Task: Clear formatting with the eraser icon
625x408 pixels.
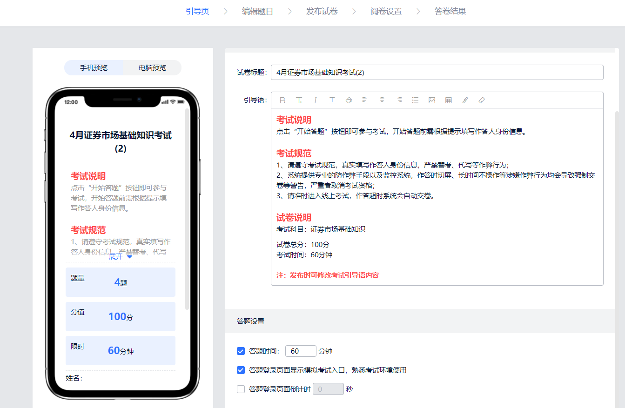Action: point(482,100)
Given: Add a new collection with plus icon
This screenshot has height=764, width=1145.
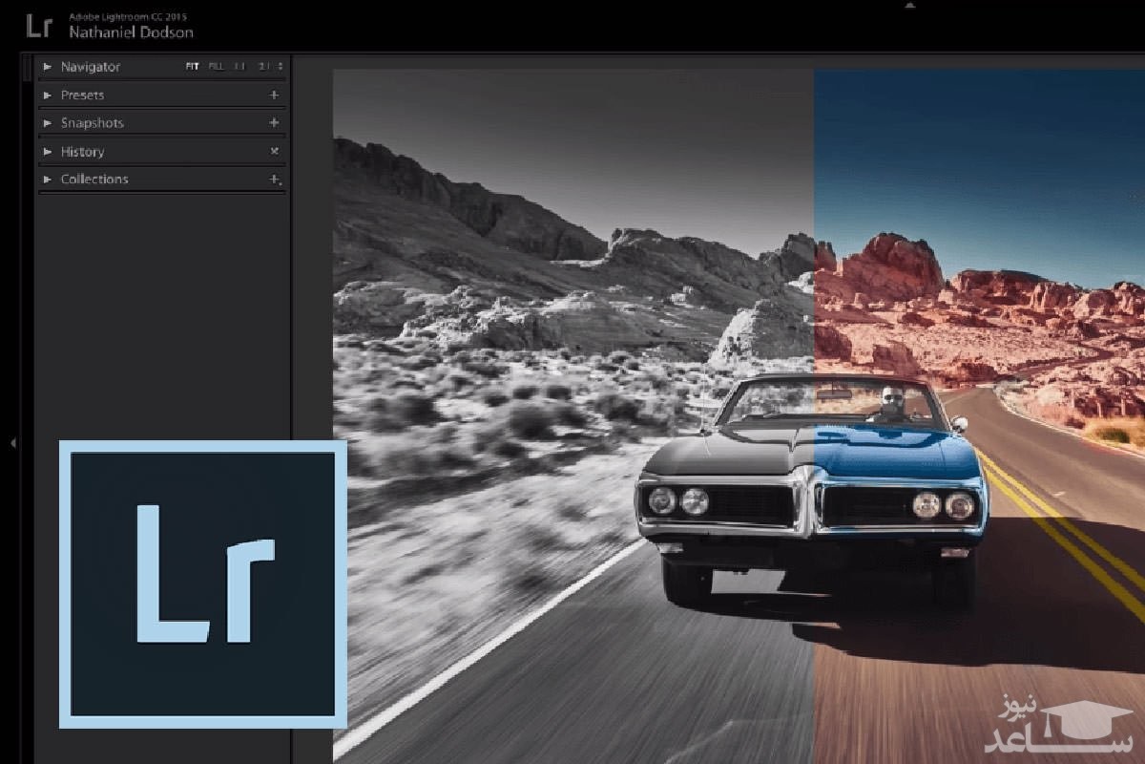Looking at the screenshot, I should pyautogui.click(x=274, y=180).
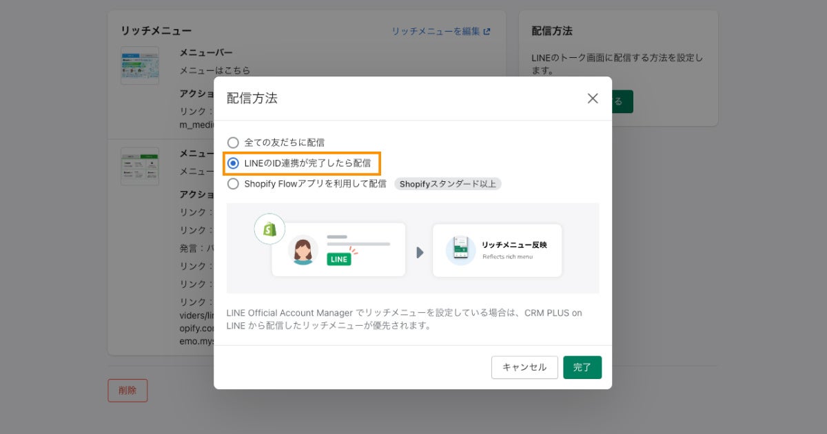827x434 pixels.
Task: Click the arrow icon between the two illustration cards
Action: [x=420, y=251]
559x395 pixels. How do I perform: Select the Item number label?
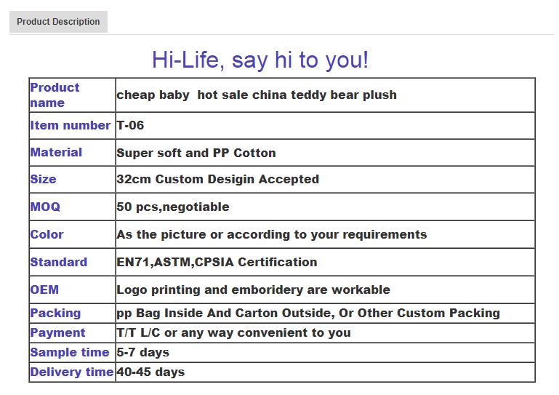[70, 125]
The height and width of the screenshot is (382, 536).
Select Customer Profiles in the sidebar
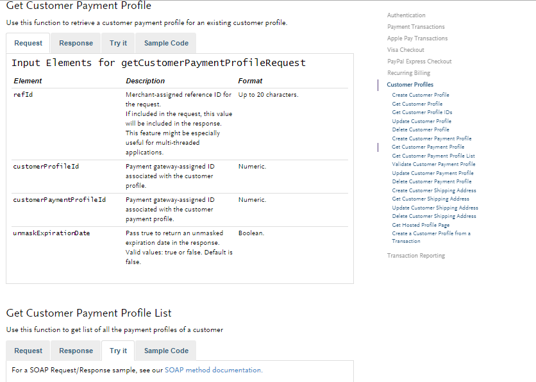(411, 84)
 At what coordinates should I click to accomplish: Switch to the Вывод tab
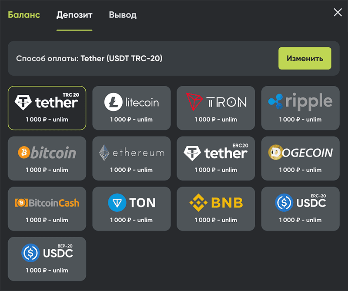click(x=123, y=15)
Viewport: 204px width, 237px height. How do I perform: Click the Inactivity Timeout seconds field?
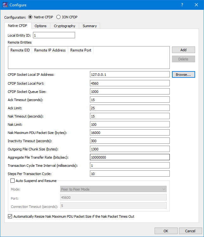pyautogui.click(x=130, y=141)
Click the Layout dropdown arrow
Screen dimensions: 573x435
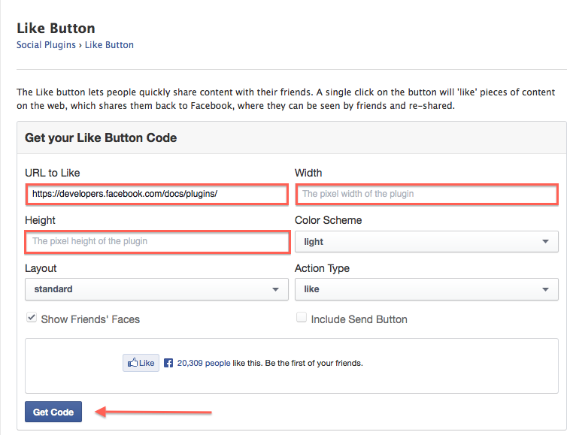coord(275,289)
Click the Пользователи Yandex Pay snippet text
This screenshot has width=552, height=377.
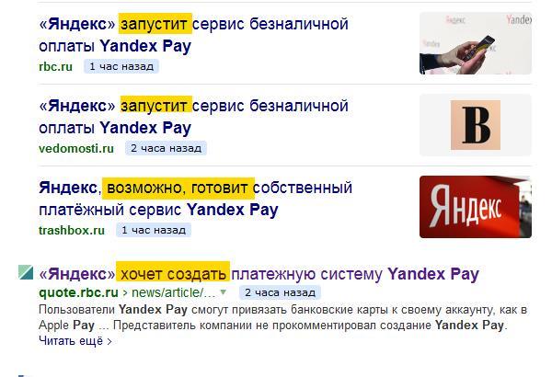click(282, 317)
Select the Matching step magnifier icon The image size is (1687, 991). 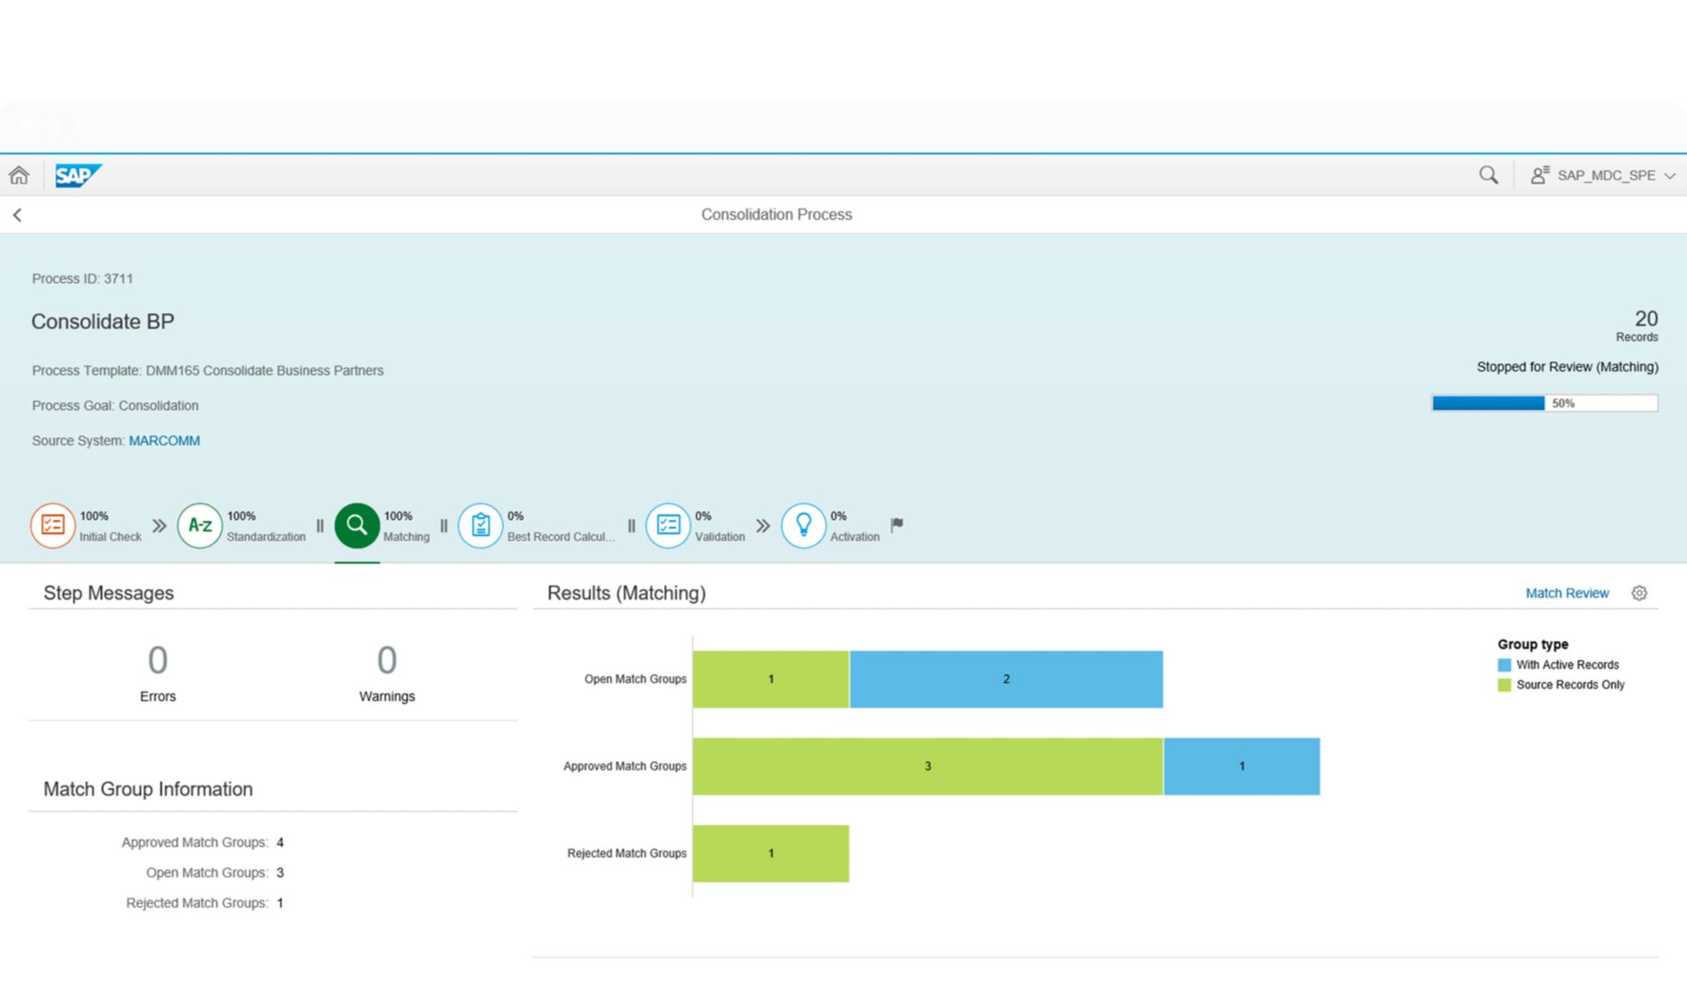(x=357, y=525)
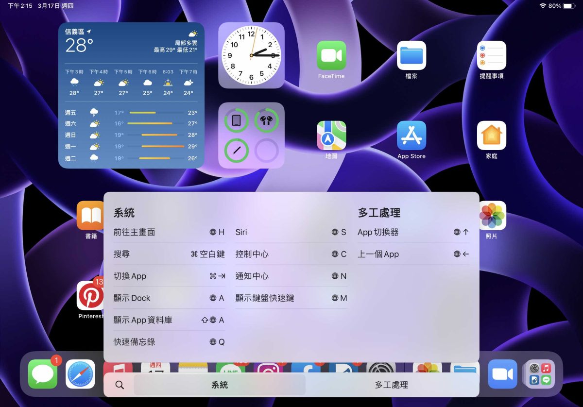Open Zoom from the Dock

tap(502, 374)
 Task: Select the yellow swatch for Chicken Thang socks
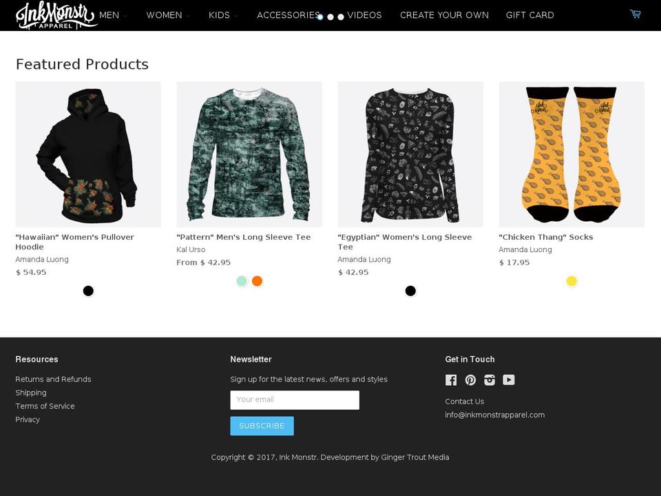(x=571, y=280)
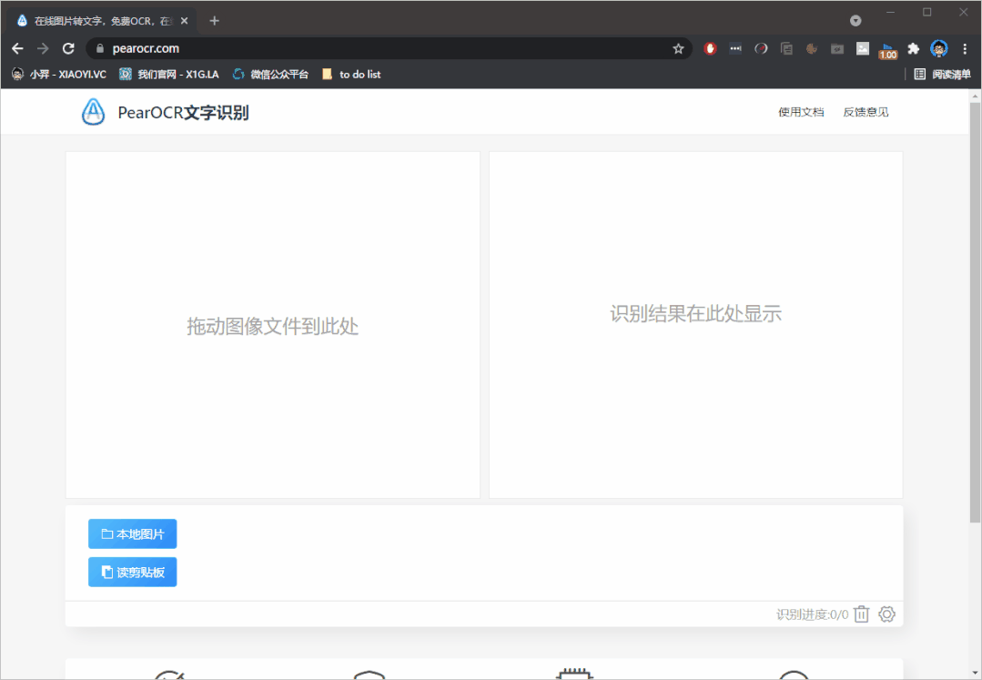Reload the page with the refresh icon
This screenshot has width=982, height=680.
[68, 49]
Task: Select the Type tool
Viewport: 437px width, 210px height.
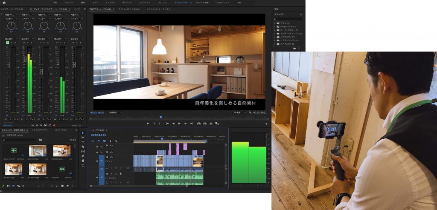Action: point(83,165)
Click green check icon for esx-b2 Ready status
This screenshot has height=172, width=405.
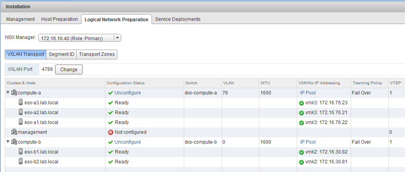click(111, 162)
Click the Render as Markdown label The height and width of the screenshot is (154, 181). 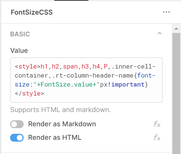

....

◆ WHAT YOU WILL DO ◆
Retype exactly, and only, the lines from the one containing "Task: Select the yellow" through the end of the records above. Pictures stay out of the copy.

◆ RESULT OF THIS TASK ◆
 Task: Select the yellow swatch for Chicken Thang socks
(x=571, y=280)
Reload the page with the refresh icon
This screenshot has width=982, height=680.
[68, 49]
Task: Select the Type tool
Viewport: 437px width, 210px height.
Action: point(83,165)
Click green check icon for esx-b2 Ready status
This screenshot has height=172, width=405.
click(111, 162)
Click the Render as Markdown label The height and width of the screenshot is (154, 181). 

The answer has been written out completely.